Гетман встречал некоторых из них еще в пути своем, которые по недостатку продовольствия, и [106] раздраженные ответом, противным данному им обещанию, во множестве ехали обратно в столицу; тогда же стали они рассылать по всему государству слышанную ими волю и декларацию е. в. короля под Смоленском, и по этому, первому уже поводу Москвитяне начали возмущаться и бунтовать, как о сем будет упомянуто ниже. Приехав под Смоленск (гетман приехал под Смоленск 8-го ноября нового стиля (см. Жизнь Яна Петра Сапегу, стр. 267). Гетман вероятно по скромности, не говорит о сделанной ему под Смоленском великолепной встрече, о речи, произнесенной канцлером Литовским Львом Сапегой; все это подробно описано Кобержицким), гетман сперва на частной аудиенции у е. в. короля давал отчет о всём, что сделано было и по каким причинами, а особенно представлял, что известие о воле короля дошло не прежде как по совершении уже всего; что он, гетман, не имея другого наставления, поступал согласно с декларацией е. в. короля, данною уже прежде Салтыкову и другим боярам, и что, наконец, должно было согласоваться с желанием народа.
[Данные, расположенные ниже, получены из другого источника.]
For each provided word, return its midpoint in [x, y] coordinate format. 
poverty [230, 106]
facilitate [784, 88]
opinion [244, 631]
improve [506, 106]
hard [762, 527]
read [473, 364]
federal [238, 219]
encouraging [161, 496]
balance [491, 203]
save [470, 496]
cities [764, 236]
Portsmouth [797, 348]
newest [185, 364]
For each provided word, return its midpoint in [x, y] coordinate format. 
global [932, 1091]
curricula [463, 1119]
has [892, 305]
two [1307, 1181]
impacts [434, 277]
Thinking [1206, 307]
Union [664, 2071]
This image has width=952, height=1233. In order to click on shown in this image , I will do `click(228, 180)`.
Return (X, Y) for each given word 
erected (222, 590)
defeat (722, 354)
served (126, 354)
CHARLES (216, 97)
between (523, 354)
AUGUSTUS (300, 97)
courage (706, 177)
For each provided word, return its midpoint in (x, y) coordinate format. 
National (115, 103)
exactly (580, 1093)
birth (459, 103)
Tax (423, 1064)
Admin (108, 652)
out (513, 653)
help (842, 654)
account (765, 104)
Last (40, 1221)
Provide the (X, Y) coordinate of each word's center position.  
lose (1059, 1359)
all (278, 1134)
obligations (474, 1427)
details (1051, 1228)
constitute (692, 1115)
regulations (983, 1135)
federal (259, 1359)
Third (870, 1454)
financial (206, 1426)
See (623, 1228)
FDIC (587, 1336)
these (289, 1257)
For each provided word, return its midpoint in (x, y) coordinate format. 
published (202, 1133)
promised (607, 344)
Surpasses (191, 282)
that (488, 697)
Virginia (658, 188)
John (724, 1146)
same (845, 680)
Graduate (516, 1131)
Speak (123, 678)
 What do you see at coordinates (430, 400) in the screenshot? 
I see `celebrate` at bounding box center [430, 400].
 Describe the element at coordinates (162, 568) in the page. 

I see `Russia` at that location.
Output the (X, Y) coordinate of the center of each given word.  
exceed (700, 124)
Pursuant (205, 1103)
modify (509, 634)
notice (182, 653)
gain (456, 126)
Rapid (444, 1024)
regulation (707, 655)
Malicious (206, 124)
Ибо, если бы объявить то, что было привезено старостой Велижским, то этот народ, наверное бы вспыхнул и выбрал бы себе за государя кого либо другого, а нам осталась бы таким образом в прибыли только война, которую не захотели бы поддерживать не удовлетворенные жалованием солдаты.

Гетман излагал также другие сильнейшие причины своих советов; во-первых, что полезно было бы как Речи Посполитой, так и самому е. в. королю и потомству его не пренебрегать и не отвергать условий, которые сам Бог послал; во-вторых, что е. в. король, [107] поставленный Богом на столь высокой степени, обязан же отвращать заранее бедствия, могущие постигнуть Речь Посполитую; он указывала сколь гибельны были для Речи Посполитой три междуцарствия, бывшие на нашей памяти, одно другого хуже, из коих последнее довольно и кровью обагрилось, и одна только чудотворная милость Божия предохранила от грозивших величайших бедствий; а потому гетман просил во избежание сего и, помня о смерти, чтобы е. в. король позаботился о Речи Посполитой, ибо в случае смерти е. в., чего Боже сохрани, неминуемо воспоследуют великие смятения; а сделается ли тотчас королем Владислав королевич, того никто не может наверно обещать, потому что много осталось раздраженного народа из прошлого возмущения и много может произвести недовольных свежая ненависть (гетман напоминает королю о большом и продолжительном возмущении, бывшем в Польше, которое было прекращено поражением противников королевских в сражении при Гузове 6-го июля 1607 года).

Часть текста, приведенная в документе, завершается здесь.